FUEL EFFICIENCY: Trump proposes rollback of Obama's clean auto rules

Pablo Tucker
August 3, 2018

At issue is the Trump administration's release Thursday of its anticipated proposal to halt regulations tightening vehicle fuel efficiency and pollution standards, laying the groundwork for a nationwide battle over whether the federal government can preempt California's ability to set its own requirements.

The proposal itself estimates it could cost tens of thousands of jobs - auto workers who deal with making vehicles more fuel efficient. "It also relies on freaky assumptions about consumer behavior to make its case on safety", California Air Resources Board Chair Mary D. Nichols told Vox.

Trump administration officials have fought for weeks behind the scenes over the details of the how to relax Obama-era standards.

The argument may prove a tough sell in court, where attorneys for states and environmental groups will come armed with a wealth of data undermining it.
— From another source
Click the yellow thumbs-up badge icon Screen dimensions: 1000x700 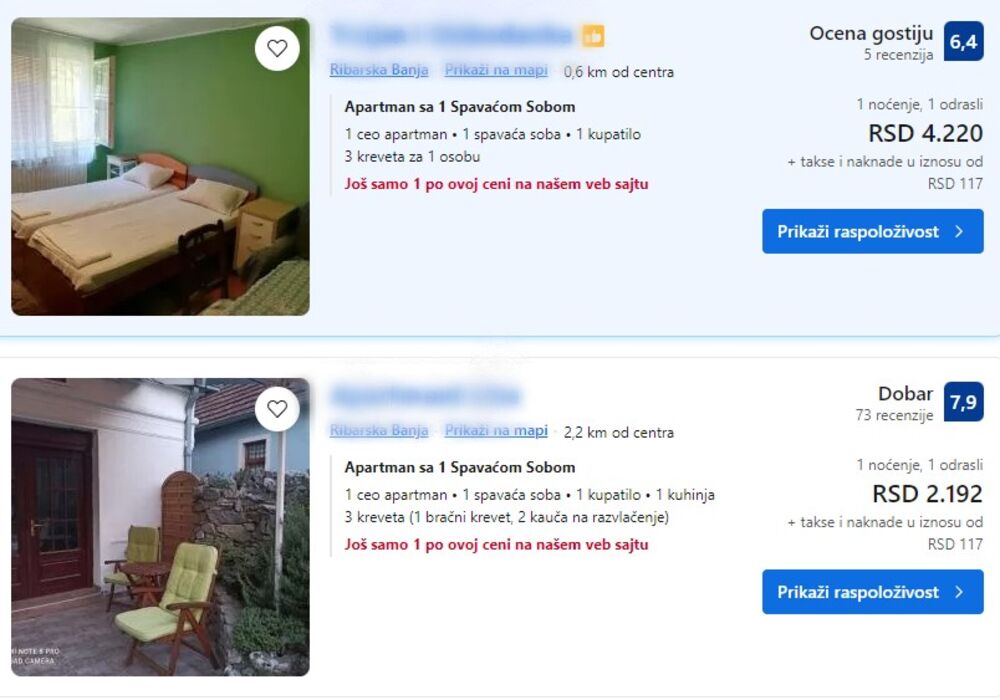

Chet France, an EPA senior executive until his retirement in 2012, called the administration's contention that the mileage freeze would cause only a tiny increase in climate-changing exhaust emissions "bogus". About a dozen other states have followed California's lead. They said the average cost of a new automobile is $35,000 and attributed part of that to increasing fuel standards. "We are delivering on President Trump's promise to the American public that his administration would address and fix the current fuel economy and greenhouse gas emissions standards", a statement from Wheeler reads.

The Trump administration has moved to weaken USA vehicle emissions standards and has set up a major confrontation with California by scrapping its ability to enact stricter pollution standards and mandate the sale of electric cars.
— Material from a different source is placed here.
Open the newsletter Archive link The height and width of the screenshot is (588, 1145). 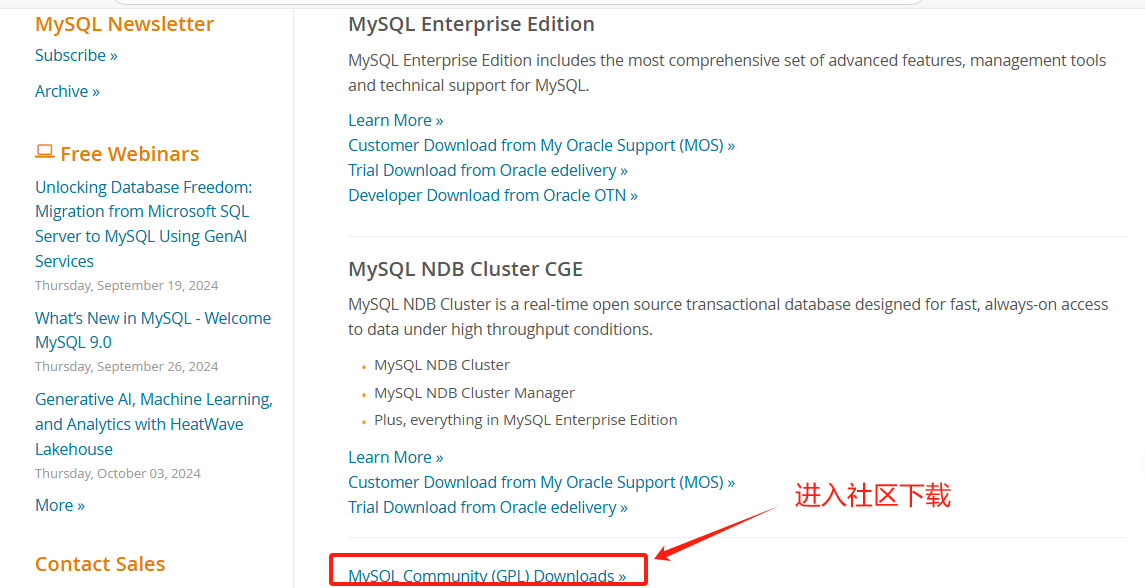67,91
Pollution from cars, trucks and other on-road vehicles is the California's single-largest source of greenhouse gas emissions, according to state data. "More realistic standards can save lives while continuing to improve the environment".

Becerra and attorneys general from 16 other states sued in May to stop the EPA from scrapping standards that would have required vehicles by 2025 to achieve 36 miles per gallon (58 kilometers per gallon) in real-world driving, about 10 miles (16 kilometers) over the existing standards.


In a 978-page document (pdf) released on August 2, the EPA and the National Highway Traffic Safety Administration are also proposing to retract a waiver issued to California in 2013, which enabled the state to set its own stricter emissions standards. The Trump administration's proposal would cut off the average CAFE increases in 2020, when automakers will have to produce cars that get an average of 43.7 miles per gallon.

'California will fight this stupidity in every conceivable way possible'.

That would price many buyers out of the new-vehicle market, forcing them to drive older, less-safe vehicles that pollute more, the administration says. But any plans to freeze clean air rules and strip California of its power to set its own rules is drawing fire from members of both parties. "From a consumer angle, from an environmental angle, from an industry angle, there's just no great logic [for this proposal] outside of the administration really catering to extremist viewpoints".

But consumer groups and experts said the messaging around the proposal is deceptive, completely ignoring the cost savings on gas in more efficient cars - especially if gas prices increase.